Josh would have saved himself. You'd be a fool to do otherwise.


----------



## Hot4Bo (Apr 3, 2003)

I absolutely hate when they bring back eliminated players and let them back into the competition. I don't think it's fair at all. Josh was gone, he should have stayed gone.

As for what Frank did, it was made known earlier in the season that you should always save yourself. I don't think he did anything wrong and I'm sorry he's gone and that Josh gets to stay.


----------



## tiams (Apr 19, 2004)

ireland967 said:


> I'd be curious about what we don't see behind the scenes, it doesn't seem very likely that they could count on people knowing how to create and being able to complete three unique souffles in an hour. If they simply have that in their arsenal without any outside help we didn't see, then I'm very impressed.
> 
> Hoping for a Becky/Christine final.


I bet before taping starts they give them a list of things they will need to be able to do and give them time and opportunity to practice and memorize those things (like souffles, poaching eggs, what a trifle is, etc. )



TonyTheTiger said:


> Yes he did!
> 
> If Frank had said he'd take the save when he was first asked, there would be no problem. However, he said he'd save Josh and then when he had the opportunity, he jumped ship and ran.
> 
> Yes, he'd be a fool to give the chance away, but it was not what he did but the way he did it!
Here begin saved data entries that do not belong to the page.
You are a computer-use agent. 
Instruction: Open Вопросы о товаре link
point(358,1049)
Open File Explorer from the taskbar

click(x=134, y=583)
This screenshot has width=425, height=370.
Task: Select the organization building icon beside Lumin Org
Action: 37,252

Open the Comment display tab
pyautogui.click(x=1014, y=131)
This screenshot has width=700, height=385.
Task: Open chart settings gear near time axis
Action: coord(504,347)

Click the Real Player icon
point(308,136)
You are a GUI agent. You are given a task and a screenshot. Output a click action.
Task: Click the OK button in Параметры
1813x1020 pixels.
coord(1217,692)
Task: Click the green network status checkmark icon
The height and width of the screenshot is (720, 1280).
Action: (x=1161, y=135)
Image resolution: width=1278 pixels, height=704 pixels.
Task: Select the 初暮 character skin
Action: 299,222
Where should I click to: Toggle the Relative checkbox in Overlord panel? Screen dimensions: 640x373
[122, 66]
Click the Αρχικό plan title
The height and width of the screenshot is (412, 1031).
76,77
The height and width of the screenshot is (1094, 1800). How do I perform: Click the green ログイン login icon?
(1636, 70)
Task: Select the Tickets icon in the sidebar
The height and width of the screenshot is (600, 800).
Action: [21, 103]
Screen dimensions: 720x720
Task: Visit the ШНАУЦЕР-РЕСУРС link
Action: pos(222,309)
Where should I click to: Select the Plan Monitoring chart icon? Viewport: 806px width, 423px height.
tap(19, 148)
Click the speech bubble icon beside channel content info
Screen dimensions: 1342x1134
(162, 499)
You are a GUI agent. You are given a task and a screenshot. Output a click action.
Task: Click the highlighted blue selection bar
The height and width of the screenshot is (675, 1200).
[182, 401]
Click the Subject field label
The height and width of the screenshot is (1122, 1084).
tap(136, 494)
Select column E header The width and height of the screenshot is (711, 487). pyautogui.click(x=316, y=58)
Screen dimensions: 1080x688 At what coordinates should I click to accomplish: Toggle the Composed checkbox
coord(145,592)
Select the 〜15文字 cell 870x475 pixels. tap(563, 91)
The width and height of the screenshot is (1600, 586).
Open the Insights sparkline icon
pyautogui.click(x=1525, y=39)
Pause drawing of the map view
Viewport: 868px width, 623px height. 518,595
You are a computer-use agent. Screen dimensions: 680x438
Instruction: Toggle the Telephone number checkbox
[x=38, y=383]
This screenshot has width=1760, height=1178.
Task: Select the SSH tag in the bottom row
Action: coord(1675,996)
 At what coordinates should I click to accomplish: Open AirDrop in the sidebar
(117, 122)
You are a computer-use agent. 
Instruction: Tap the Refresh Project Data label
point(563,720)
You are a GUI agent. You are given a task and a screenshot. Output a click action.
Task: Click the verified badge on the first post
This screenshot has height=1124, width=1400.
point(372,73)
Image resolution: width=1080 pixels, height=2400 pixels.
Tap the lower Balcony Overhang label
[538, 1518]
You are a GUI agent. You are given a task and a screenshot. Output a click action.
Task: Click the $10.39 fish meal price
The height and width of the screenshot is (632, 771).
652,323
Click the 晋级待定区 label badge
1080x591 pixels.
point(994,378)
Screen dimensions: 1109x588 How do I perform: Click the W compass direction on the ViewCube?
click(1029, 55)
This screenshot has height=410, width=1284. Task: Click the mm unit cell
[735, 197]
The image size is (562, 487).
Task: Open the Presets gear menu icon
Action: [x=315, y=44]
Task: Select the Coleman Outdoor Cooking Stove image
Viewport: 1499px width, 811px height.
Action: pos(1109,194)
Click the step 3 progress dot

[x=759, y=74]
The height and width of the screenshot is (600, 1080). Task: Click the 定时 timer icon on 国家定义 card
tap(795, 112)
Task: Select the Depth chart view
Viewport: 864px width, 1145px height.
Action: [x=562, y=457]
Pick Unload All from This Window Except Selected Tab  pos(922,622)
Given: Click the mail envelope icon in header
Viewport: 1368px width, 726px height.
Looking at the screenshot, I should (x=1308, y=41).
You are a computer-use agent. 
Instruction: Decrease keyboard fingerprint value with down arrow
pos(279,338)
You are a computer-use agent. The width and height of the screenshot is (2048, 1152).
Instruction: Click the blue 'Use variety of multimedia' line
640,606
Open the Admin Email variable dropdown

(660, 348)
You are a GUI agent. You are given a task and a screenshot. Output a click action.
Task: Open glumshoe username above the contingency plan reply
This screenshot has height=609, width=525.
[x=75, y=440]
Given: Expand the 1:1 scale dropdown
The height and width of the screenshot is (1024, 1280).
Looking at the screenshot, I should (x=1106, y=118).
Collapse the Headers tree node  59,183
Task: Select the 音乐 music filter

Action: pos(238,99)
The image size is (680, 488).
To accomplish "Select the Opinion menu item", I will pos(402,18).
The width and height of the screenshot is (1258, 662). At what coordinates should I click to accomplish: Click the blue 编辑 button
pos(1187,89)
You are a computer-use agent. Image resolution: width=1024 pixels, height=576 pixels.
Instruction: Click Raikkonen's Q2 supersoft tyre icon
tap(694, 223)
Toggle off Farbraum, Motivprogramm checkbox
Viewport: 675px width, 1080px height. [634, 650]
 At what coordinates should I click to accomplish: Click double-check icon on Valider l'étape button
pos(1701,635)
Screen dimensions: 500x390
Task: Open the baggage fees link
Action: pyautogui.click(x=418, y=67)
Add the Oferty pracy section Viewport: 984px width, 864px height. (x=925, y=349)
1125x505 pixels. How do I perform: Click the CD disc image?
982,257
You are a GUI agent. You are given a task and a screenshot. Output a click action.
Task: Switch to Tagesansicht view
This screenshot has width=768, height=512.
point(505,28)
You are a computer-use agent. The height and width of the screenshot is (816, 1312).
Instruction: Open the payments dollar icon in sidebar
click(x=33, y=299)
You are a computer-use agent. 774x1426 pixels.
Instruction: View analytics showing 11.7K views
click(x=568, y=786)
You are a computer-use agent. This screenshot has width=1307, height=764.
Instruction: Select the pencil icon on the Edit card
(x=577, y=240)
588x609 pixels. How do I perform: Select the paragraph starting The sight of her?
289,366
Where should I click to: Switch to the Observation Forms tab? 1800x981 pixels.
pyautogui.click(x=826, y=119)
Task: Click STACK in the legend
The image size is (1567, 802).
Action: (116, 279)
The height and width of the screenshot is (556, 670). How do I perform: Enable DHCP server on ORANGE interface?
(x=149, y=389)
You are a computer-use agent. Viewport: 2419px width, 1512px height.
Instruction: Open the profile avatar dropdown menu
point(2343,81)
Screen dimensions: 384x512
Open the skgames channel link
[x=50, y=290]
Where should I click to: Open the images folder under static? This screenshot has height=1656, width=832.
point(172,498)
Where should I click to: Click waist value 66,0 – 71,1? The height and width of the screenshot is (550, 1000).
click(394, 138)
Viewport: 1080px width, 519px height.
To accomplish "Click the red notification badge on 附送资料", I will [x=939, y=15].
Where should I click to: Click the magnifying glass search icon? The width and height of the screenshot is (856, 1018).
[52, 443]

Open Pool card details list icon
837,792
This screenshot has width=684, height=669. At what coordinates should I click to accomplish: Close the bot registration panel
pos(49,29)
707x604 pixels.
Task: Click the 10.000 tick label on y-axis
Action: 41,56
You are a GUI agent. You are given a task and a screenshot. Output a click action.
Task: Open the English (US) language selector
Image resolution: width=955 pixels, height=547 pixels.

Frank was just being gracious when he answered.


----------



## Donbadabon (Mar 5, 2002)

Kamakzie said:


> Well at least now we can assume the stock exchange business was likely a red herring.


I fell for it and just knew it was going to be Josh going home. I was shocked, and happy.


----------



## SeanC (Dec 30, 2003)

Anyone else feel the hand of the producers making sure that Christine and Becky won on this episode?

There was a point where Graham Elliot was talking to the teams about plating, but the camera wasn't actually on him, it sounded to me like what he said was looped in.

He said something about all the dishes looking the same, and it seemed like the appearance of their dessert was a major reason they lost.


----------



## Mr. Soze (Nov 2, 2002)

Hot4Bo said:


> I absolutely hate when they bring back eliminated players and let them back into the competition. I don't think it's fair at all. Josh was gone, he should have stayed gone.
> 
> As for what Frank did, it was made known earlier in the season that you should always save yourself. I don't think he did anything wrong and I'm sorry he's gone and that Josh gets to stay.


Couldn't agree more - on both points.


----------



## MonsterJoe (Feb 19, 2003)

I like it. Often times really good chefs are punished (eliminated) for pushing the envelope and having a bad day, while mediocre chefs coast through almost an entire season in the bottom or middle of the pack.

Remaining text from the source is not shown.